De denkwijze van Verganti gaat uit van de werkwijze van designers, zegt Gerbrand Bas, zelf jarenlang ontwerper en tegenwoordig ook directeur van ketenorganisatie Designlink. “Hun proces is systematisch. Denk aan Philips. In plaats van steeds nieuwe producten te lanceren, wordt een raamwerk gecreëerd waarbinnen productinnovatie ontstaat. Het bedrijf onderscheidt zich door een totaalvisie neer te leggen.”
Interpreters
De totaalvisie komt bij designgedreven innovatie voort uit een netwerk van experts, die Verganti interpreters noemt. Deze experts komen uit de creatieve industrie of de onderzoekshoek, maar zijn te vinden bij technologieleveranciers, of in aanpalende, niet concurrerende industrieën. Keukenfabrikanten zoeken het dus bijvoorbeeld bij kookboekenschrijvers. Samen zoek je nieuwe betekenissen voor de context waarbinnen je opereert, door dialoog, workshops of gezamenlijke projecten (zie Philips en Schiphol). Aangezien er hier (nog) geen concrete producten worden ontworpen, moet het publiek op een andere manier worden klaargestoomd voor de innovatie.
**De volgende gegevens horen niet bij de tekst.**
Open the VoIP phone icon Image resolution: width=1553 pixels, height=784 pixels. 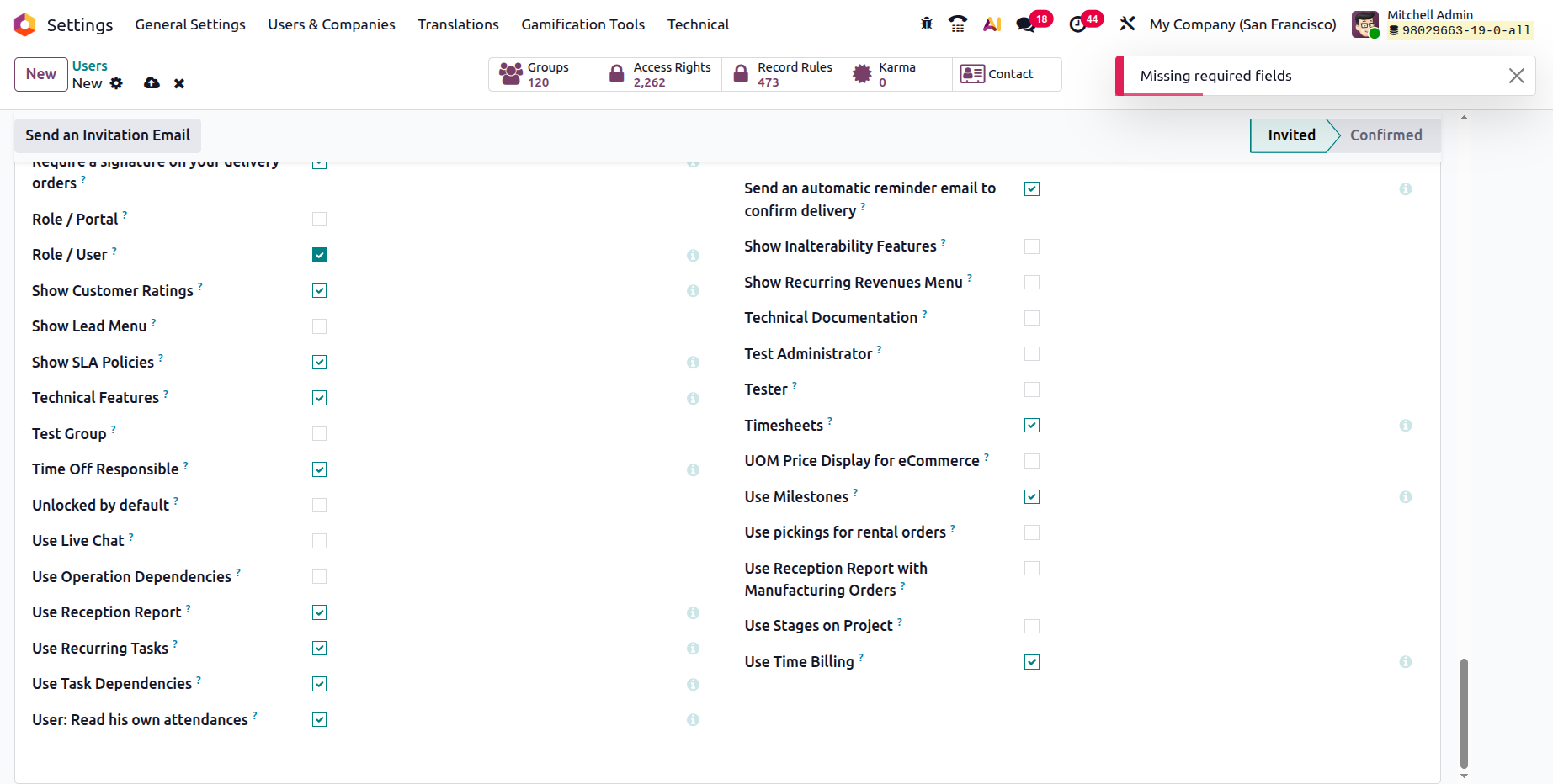(x=958, y=24)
Verganti noemt Artemide, dat nieuwe dimensies van licht onderzocht. Het bedrijf presenteerde de resultaten in Light Fields, een publicatie die niet was bedoeld voor het publiek, maar voor ontwerpers en anderen uit het vakgebied. Deze interpreters zorgen niet alleen voor input bij bedrijven, maar beïnvloeden ook weer de consument. Zo druppelt de nieuwe betekenis langzaam maar zeker door.
Voortouw
De manager moet binnen dit innovatieproces het voortouw nemen, zegt Verganti. Zoals Apple-ceo Steve Jobs altijd op de details zit, moet iedere leidinggevende die radicaal wil vernieuwen deel worden van het innovatieproces. Hij of zij moet de juiste vragen stellen, de juiste talenten vinden en aantrekken, en de uiteindelijke visie selecteren. Net als een kunsthandelaar moet de leidinggevende ondergedompeld zijn in het wereldje, zowel binnen het eigen netwerk als daarbuiten. Zolang je leiders hebt die participeren in het innovatieproces, blijven interpreters aan je merk verbonden en wordt het cumulatieve effect steeds groter. Ook daardoor is de werkwijze lastig te kopiëren.
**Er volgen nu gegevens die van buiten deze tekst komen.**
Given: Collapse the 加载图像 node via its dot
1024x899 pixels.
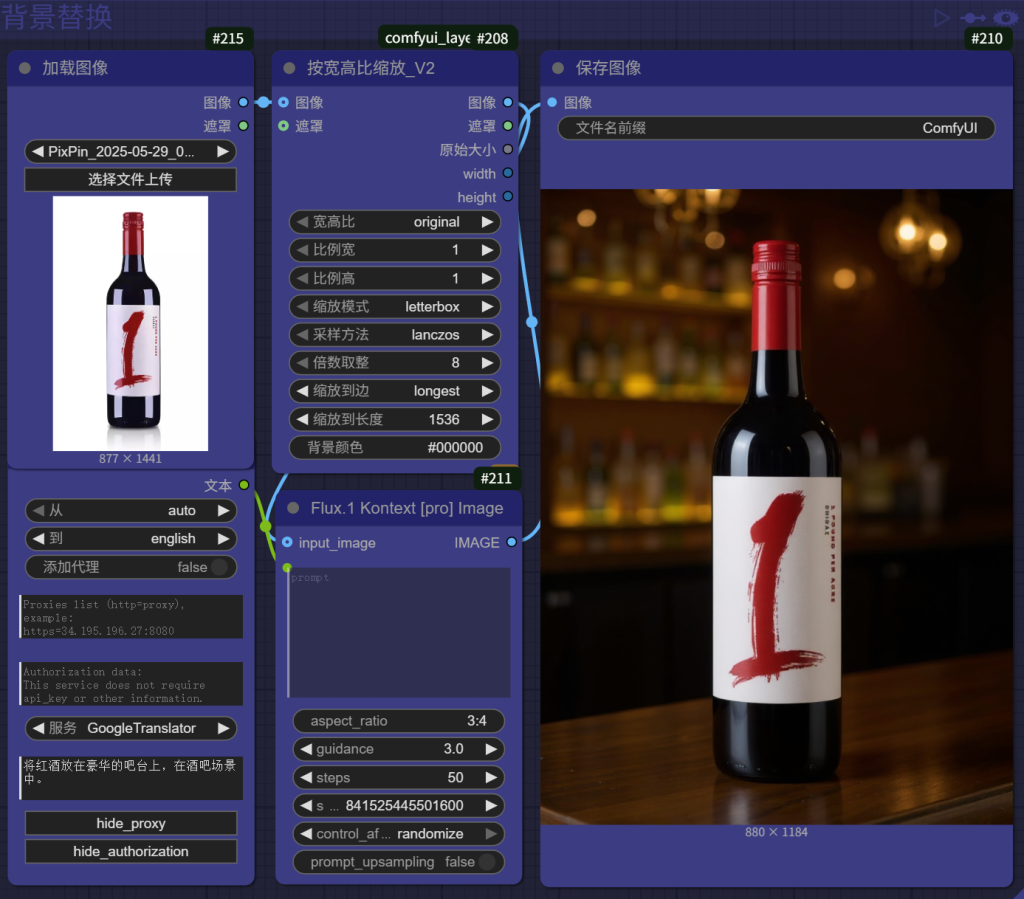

Hoe die radicale innovatie vorm te geven? Dat wordt beschreven in het begin 2011 te verschijnen Vision in Design, een boek van Paul Hekkert en Matthijs van Dijk. Van Dijk, hoogleraar Industriële Vormgeving aan de TU Delft en oprichter van KVD reframing and design: “Een product moet in de toekomst betekenisvol zijn, terwijl productontwikkeling nog vaak uitgaat van een analyse van het nu. Een ontwerper moet dus eerst onderzoeken hoe de wereld zich ontwikkelt, dan de verantwoordelijkheid nemen voor een toekomstige ervaring van de eindgebruiker en daarna producten en diensten ontwerpen die dat bewerkstelligen. Dan ontwerp je betekenis.”
Een betekenis waarbij het product slechts het instrument is, zeggen zowel Verganti als Van Dijk. Of, zoals Bas zegt: “De vorm van een product is slechts het uitvloeisel van de totale aanpak.”